Data for locating words and elements
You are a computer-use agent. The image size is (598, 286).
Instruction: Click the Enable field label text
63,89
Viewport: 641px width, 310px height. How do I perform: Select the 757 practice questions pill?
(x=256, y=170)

### What you are asked to do
Can you rewrite these lines with "practice" replaced by "sample" and everything else left unchanged?

### Full response
You are a computer-use agent. The image size is (598, 286).
Instruction: Click the Enable field label text
63,89
Viewport: 641px width, 310px height. How do I perform: Select the 757 sample questions pill?
(x=256, y=170)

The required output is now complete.